ISO Non metallic Inclusion Inspection Standards:

(1) ISO 4967:2013

ISO 4967:2013 “Determination of Non metallic Inclusion Content in Steel – Standard Rating Chart Microscopic Inspection Method” replaces ISO 4967-1998, but its content has only undergone minimal changes, and its inspection method and rating chart have not changed. The 1988 version of this standard has been equivalently adopted by GB/T 10561-2005.

(2) ISO 9341-1996

ISO 9341-1996 “Optics and optical instruments – Determination of incompleteness of inclusions and surface defects in fixed contact lenses” introduces the methods and steps for detecting inclusions and surface defects using fixed contact lenses. It was discontinued in 2006 and replaced by ISO 18369.3:2006 “Optics and optical instruments – Contact lenses – Part 3: Test methods”.

American non-metallic inclusion inspection standards:

(1) ASTM B796-2014

ASTM B796-2014 “Test Method for Non metallic Inclusion Content in Powder Forged Parts”, replacing ASTM B796-2007, is suitable for the metallographic determination of non-metallic inclusion levels in powder forged parts, requiring 100% porosity detection in the core area of the sample. If there are gaps, it is difficult to distinguish the residual pores from oxide inclusions.

(2) ASTM E45-2013

ASTM E45-2013 “Test Method for Determining Inclusion Content in Steel” is a widely used non-metallic inclusion inspection standard, which includes four macroscopic inspection methods and five microscopic inspection methods (manual and image analysis) to describe the content of inclusions in steel and the reporting method of inspection results. The five microscopic inspection methods include: A method (worst field of view method), B method (length method), C method (oxide and silicate method) D method (low inclusion content method) and E method (SAM rating method); ASTM E45 has established a series of standard reference maps (JK maps and SAE maps) to describe the characteristics (size, type, and quantity) of typical inclusions. The SAE map can be found in the recommended J422 operating procedure in the SAE manual; The spectra of Method A (worst field of view), Method D (low inclusion content), and Method E (SAM rating) were developed based on the JK spectra, while Method C (oxide and silicate methods) used the SAE spectra.

(3) ASTM E1122-1996

ASTM E1122-1996 “Standard Test Method for Determining JK Inclusion Level by Automatic Image Analysis” was discontinued in 2006 and has been integrated into the newly revised ASTM E45-2013, Methods A and D.
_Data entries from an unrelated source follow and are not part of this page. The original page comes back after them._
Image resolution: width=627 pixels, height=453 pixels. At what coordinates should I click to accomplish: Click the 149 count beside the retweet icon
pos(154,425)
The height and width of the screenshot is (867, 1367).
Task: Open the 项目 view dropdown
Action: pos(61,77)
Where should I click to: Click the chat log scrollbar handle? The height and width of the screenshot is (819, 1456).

(4) ASTM E1245-2003 (2008)

ASTM E1245-2003 (2008) “Standard Test Method for Determination of Inclusion or Second Phase Structure Content in Metals by Automated Image Analysis.”. Suitable for using automatic image method to evaluate the content of endogenous inclusions and second phase microstructure in metals. Due to the scattered and unpredictable distribution of exogenous inclusions, this standard is not applicable for evaluating exogenous inclusions in steel or other metals.

(5) ASTM E2142-2008

ASTM E2142-2008 “Test Method for Evaluation and Classification of Inclusions in Steel by Scanning Electron Microscopy”. According to the procedures specified in ASTM E45 and ASTM E1245, the quantitative evaluation of inclusion content in steel is carried out using a scanning electron microscope; The determination of the quantity, size, and morphology distribution of inclusions is classified according to chemical methods.
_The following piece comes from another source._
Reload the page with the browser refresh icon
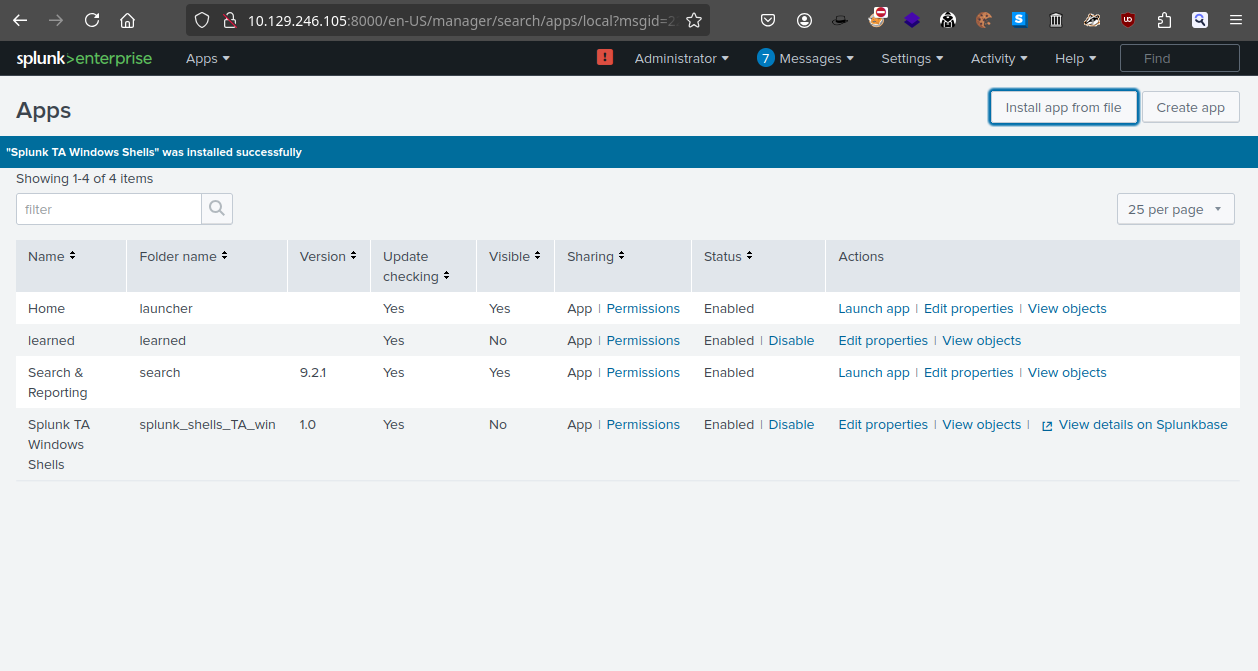 click(92, 20)
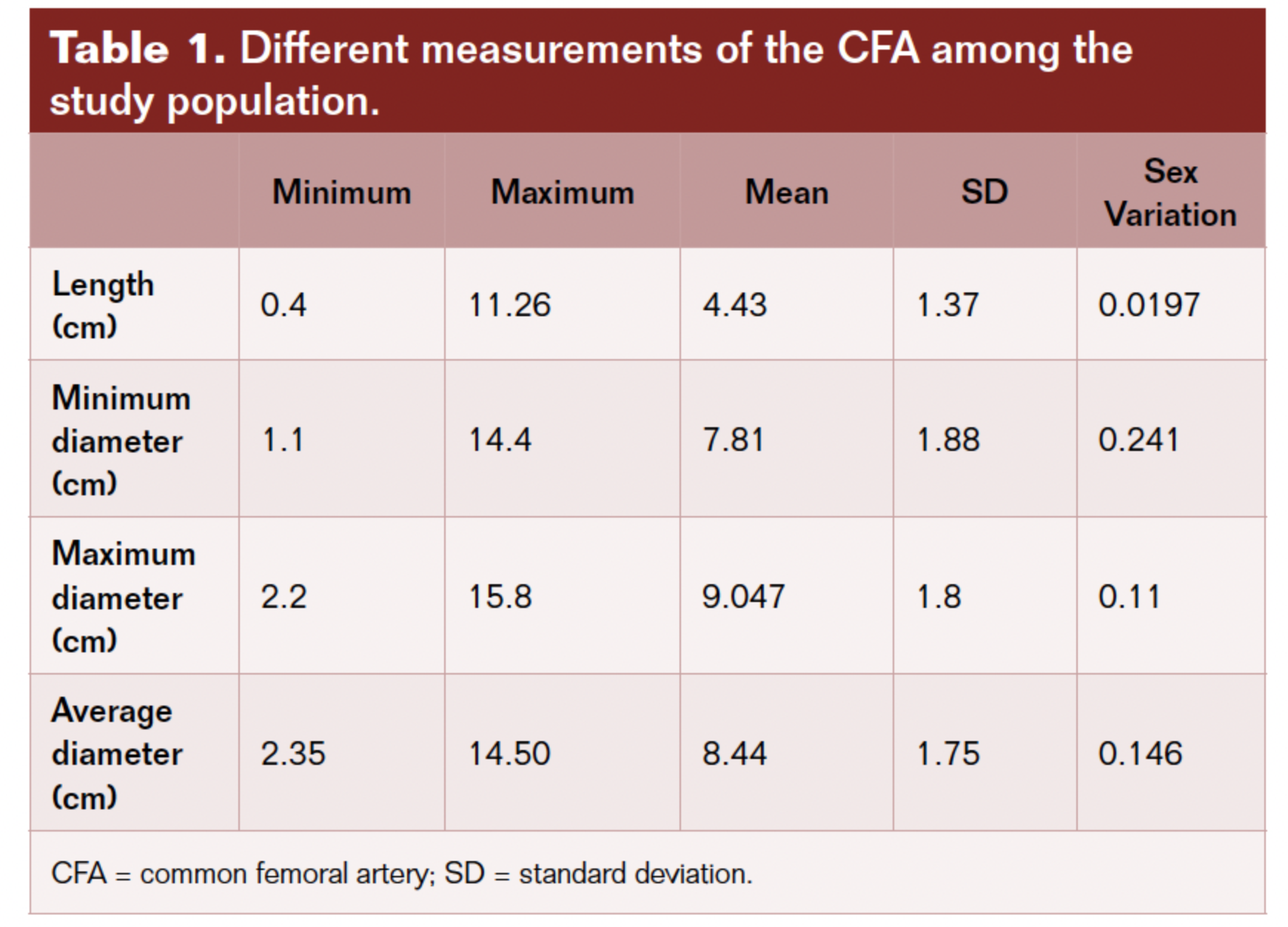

(6) ASTM E2283-2008 (2014)

As is well known, the failure of mechanical components such as gears and bearings is often caused by the presence of a large amount of non-metallic oxide inclusions. Microscopic observation of failed components often traces the presence of inclusions. The prediction of fatigue life of failed components cannot be reasonably evaluated by inclusion inspection standards such as ASTM E45, ASTM E1122, and ASTM E1245. ASTM E2283-2008 (2014) “Code for Analysis of Extreme Values of Non metallic Inclusions and Other Microstructure Characteristics in Steel” emerged under these conditions. This standard creates a standardized method using extreme value analysis, which is related to component life and inclusion size distribution. Like ASTM E1245-2003 (2008), this standard is not applicable for the evaluation of exogenous inclusions in steel and other metals.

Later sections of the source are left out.